## DIRECTIONS
An exact transcription is needed, starting at the line containing "Given: Switch to the Daily tab" and running through the last line of the records, with every picture left out.

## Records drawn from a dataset
━━━━━━━━

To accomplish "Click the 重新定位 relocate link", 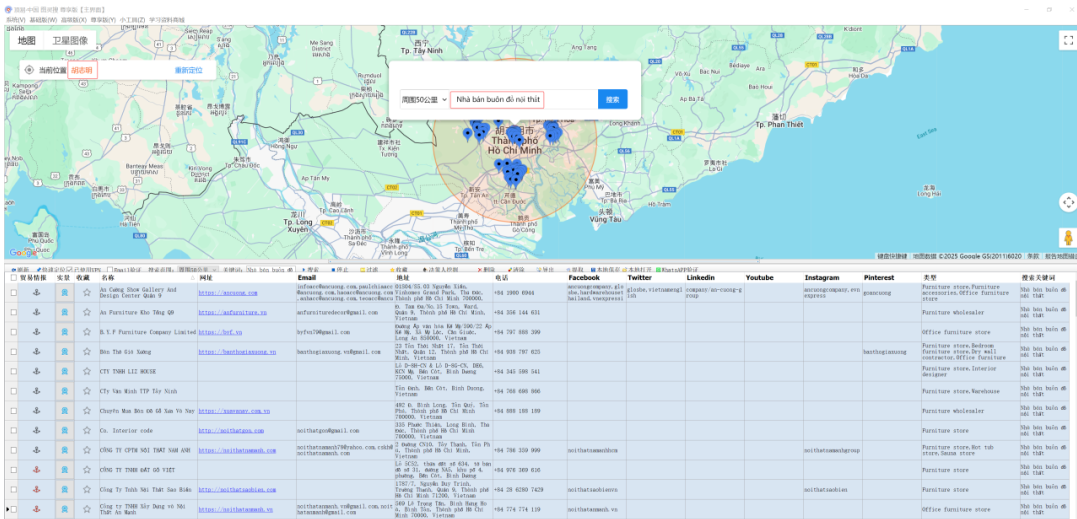I will pyautogui.click(x=188, y=70).
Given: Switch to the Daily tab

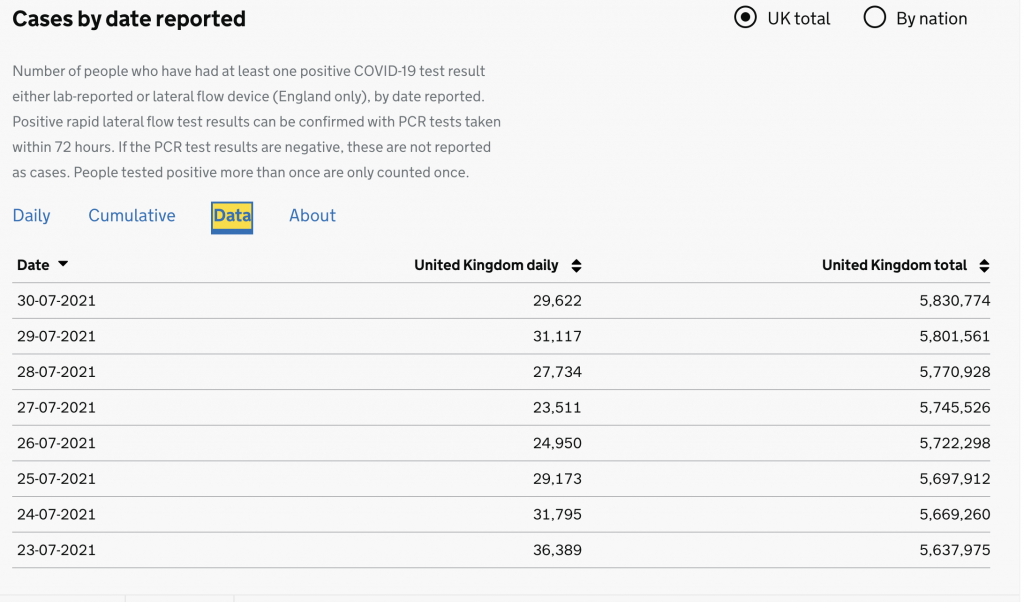Looking at the screenshot, I should pos(31,215).
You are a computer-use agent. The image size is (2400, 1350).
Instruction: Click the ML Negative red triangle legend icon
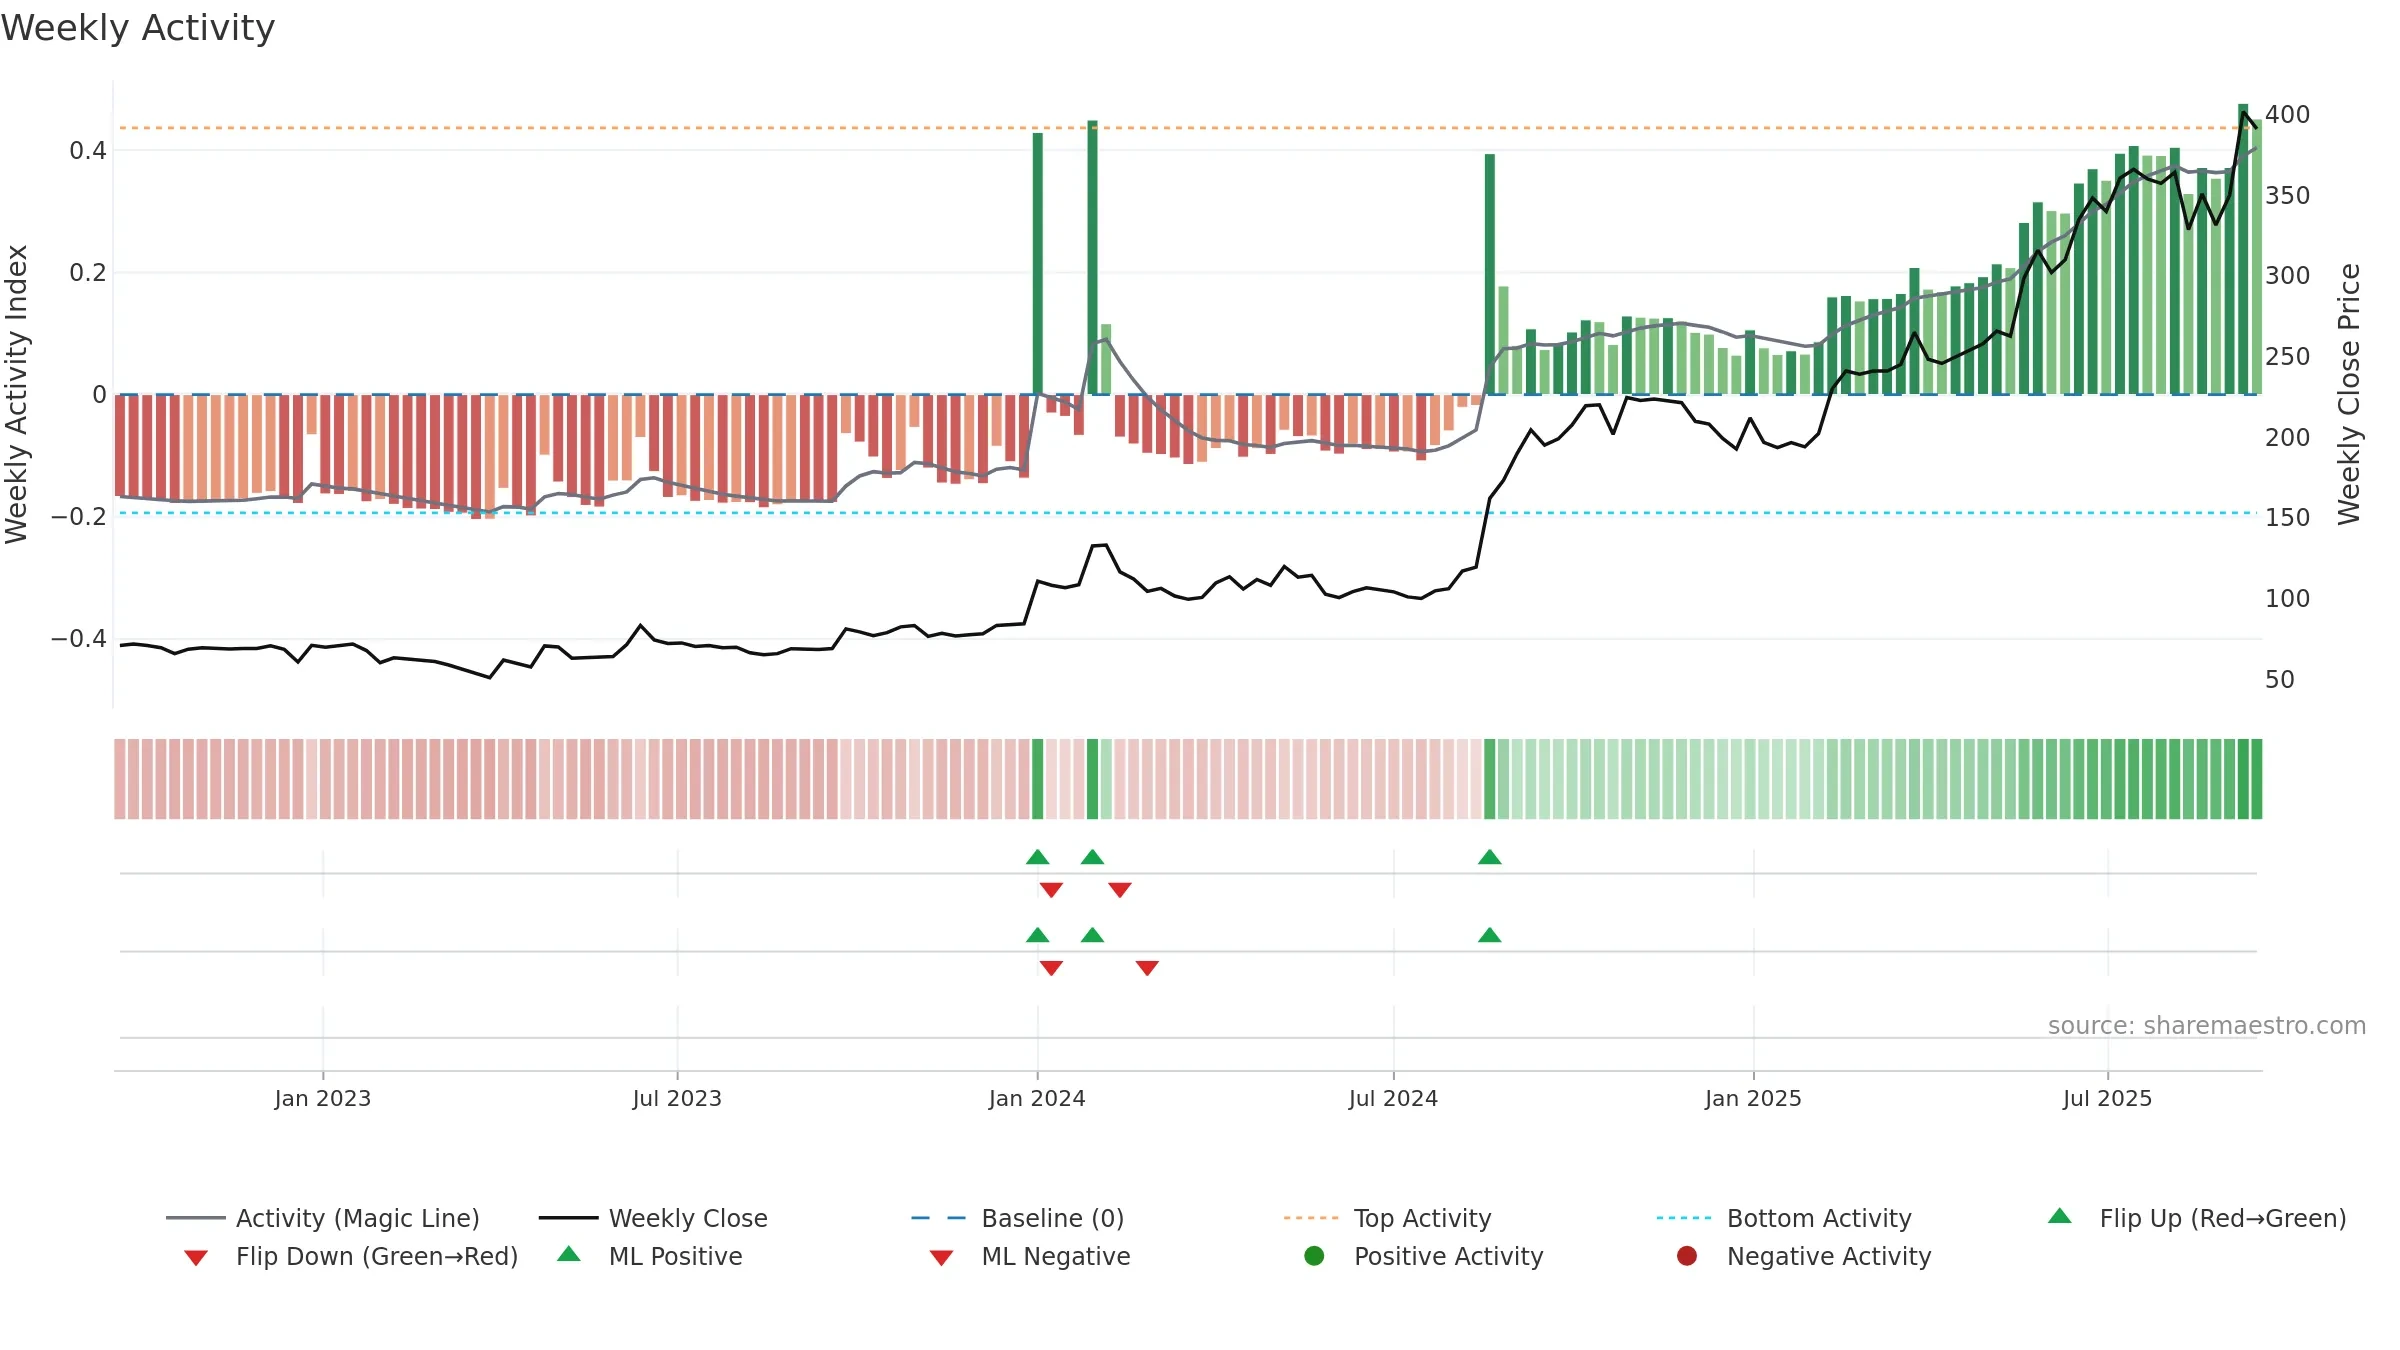[941, 1257]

━━━━━━━━

## SOLUTION TO THE PROBLEM
Given: Switch to the Daily tab

Looking at the screenshot, I should pos(31,215).
You are a computer-use agent. The image size is (2400, 1350).
Instruction: Click the ML Negative red triangle legend icon
[941, 1257]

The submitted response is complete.